Reprodução/O Presente (Toledo)Esperar mudanças que não se concretizam pode adoecer, aponta coluna
A esperança pode ajudar a enfrentar crises, mas também se transformar em prisão emocional quando mantém uma pessoa presa a promessas e padrões repetidos. Coluna de Fátima Sueli Baroni Tonezer aborda os efeitos da espera prolongada em relações afetivas.
A esperança costuma ser associada à capacidade de atravessar períodos difíceis e acreditar em novas possibilidades. Em relacionamentos, porém, esperar mudanças por tempo indefinido pode levar ao adiamento da própria vida e ao desgaste emocional.
A coluna descreve situações em que mulheres aguardam mais diálogo, respeito, presença ou compromisso, apoiadas por sinais pontuais de melhora. Quando os comportamentos antigos retornam, o ciclo de expectativa e frustração recomeça.
Segundo o texto, a espera constante desloca o bem-estar para atitudes que dependem da transformação do outro.

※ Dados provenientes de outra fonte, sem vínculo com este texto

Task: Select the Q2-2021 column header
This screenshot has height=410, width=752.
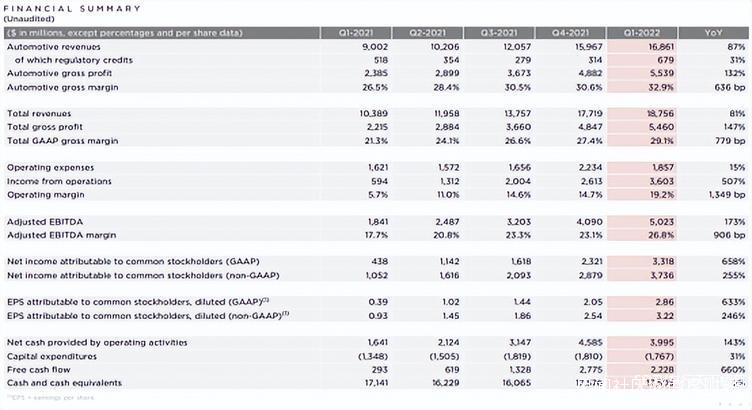Action: point(429,33)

Promessas têm valor limitado quando são acompanhadas pela repetição dos mesmos padrões, o que pode provocar sensação de impotência.
A autora também relaciona a dificuldade de encerrar uma relação ao medo de sofrer uma perda, de desistir cedo demais ou de parecer incapaz de lutar. Nesse contexto, limite pode ser confundido com desistência, enquanto a permanência é vista como prova de amor.
A coluna diferencia a esperança sustentada por evidências, responsabilidade mútua e mudanças consistentes daquela baseada apenas em discursos e pedidos de tempo. A avaliação do que ocorre no presente é apontada como essencial para compreender a realidade da relação.